Thorsten Meyer Larsen, le directeur de l’ESG chez BankInvest, vient d’être remplacé seulement cinq moins après sa nomination, selon AMWatch. Jakob Møller Petersen a été nommé à ce poste. Thorsten Meyer Larsen arrivait de la banque centrale danoise Danmarks Nationalbank, où il a travaillé pendant plus de 10 ans, dernièrement comme directeur de la gestion des réserves. Il est entré en 2012 comme conseiller avant d’être nommé au rang de directeur des relations investisseur et du risque en 2016. Il a ensuite été promu au poste de directeur des opérations de la politique monétaire et de la dette gouvernementale en 2019. Jakob Møller Petersen est actuellement directeur du risque d’investissement et de la sélection chez BankInvest, un poste qu’il a occupé depuis 2013. Il est arrivé en 2011 comme directeur du risque. Auparavant, il était gérant chez Uttrup Financial Advisors ainsi que Danske Capital. Il a étalement été assistant gérant chez Gregersen & Partners Asset Management. BankInvest gère 133 milliards de couronnes danois (17,9 milliards d’euros) d’encours.
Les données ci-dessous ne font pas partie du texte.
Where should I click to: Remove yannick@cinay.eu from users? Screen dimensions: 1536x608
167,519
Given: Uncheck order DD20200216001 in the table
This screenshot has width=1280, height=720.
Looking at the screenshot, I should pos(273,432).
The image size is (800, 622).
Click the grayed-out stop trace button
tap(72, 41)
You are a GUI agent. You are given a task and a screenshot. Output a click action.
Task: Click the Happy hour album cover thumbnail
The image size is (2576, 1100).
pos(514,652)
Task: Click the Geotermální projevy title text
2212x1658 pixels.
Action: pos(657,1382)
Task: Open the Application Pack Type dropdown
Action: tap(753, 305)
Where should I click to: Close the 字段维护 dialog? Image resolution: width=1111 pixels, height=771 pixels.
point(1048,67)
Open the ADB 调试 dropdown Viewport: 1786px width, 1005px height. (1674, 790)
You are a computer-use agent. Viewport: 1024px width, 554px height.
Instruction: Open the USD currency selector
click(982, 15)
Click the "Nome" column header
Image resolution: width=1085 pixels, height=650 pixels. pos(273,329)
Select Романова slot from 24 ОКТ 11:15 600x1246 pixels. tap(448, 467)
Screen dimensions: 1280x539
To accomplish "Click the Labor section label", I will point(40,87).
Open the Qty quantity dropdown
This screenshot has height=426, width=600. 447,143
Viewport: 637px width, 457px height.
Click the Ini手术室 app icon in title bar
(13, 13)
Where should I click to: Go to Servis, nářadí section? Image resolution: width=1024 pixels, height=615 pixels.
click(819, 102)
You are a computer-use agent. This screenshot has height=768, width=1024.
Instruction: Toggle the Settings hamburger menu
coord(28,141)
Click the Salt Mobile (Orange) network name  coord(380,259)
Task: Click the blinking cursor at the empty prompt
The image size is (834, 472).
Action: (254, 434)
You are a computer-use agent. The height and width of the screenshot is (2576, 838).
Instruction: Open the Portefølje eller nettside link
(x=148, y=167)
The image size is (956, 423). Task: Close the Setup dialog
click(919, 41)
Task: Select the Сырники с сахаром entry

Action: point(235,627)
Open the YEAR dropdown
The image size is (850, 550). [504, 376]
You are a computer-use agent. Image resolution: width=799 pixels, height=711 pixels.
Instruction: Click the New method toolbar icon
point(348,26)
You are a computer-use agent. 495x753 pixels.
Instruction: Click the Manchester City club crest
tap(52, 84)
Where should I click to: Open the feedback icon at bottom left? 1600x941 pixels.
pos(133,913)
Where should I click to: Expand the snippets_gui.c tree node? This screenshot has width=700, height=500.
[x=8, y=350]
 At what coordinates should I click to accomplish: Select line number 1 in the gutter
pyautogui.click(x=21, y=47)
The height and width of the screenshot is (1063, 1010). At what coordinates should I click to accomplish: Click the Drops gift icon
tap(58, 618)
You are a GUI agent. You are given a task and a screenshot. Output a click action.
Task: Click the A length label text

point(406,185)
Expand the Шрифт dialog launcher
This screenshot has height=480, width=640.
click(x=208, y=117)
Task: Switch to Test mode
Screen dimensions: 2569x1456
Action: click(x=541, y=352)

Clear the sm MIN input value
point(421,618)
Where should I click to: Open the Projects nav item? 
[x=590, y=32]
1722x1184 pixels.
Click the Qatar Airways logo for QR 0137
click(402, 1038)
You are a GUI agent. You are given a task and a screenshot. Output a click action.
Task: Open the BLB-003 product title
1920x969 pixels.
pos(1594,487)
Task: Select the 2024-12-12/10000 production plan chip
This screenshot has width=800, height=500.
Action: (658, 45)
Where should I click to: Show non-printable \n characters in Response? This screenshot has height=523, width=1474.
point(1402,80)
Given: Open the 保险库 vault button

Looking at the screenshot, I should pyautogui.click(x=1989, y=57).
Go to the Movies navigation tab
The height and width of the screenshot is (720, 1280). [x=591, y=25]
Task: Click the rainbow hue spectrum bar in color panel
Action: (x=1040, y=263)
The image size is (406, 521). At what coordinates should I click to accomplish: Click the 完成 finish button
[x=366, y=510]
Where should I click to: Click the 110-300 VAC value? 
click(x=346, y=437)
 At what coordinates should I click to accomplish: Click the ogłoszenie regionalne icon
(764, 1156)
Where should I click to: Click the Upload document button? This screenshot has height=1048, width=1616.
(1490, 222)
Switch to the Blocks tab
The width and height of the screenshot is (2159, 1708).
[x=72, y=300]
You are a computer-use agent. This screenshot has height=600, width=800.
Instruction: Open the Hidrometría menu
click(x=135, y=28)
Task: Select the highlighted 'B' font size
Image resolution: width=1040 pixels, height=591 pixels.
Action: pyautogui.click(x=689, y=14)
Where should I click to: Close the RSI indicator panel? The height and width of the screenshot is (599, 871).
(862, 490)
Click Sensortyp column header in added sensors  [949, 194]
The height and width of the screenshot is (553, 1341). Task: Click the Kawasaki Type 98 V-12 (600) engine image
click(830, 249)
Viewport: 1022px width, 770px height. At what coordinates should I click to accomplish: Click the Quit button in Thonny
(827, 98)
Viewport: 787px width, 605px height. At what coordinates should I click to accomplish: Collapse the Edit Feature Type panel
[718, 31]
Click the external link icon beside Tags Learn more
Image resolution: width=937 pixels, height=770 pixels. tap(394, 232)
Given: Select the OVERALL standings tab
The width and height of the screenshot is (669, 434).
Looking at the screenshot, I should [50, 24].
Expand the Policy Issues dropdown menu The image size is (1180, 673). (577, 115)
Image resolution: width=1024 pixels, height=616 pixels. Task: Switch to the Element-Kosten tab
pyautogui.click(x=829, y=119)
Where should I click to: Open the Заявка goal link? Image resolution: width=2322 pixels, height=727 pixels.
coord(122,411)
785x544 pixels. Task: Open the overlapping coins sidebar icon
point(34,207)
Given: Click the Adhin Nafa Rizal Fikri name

Le fournisseur d’indices S&P Dow Jones Index vient d’annoncer ce 28 septembre le lancement d’un nouvel indice dénommé iBoxx EUR Corporates Net Zero 2050 Paris-Aligned ESG index. Ce benchmark obligataire choisit des obligations d’entreprises «Investment Grade» de l’indice parent iBoxx EUR Corporates Index, avec pour contrainte qu’elles soient alignées sur le scénario de réchauffement climatique de 1,5°C selon l’Accord de Paris. L’indice intégré aussi des éléments d’ESG tout en prenant en compte des risques de transition ainsi que des opportunités apportées par le changement climatique, en suivant les recommandations de la Task Force on Climate related Financial Disclosures (TCFD).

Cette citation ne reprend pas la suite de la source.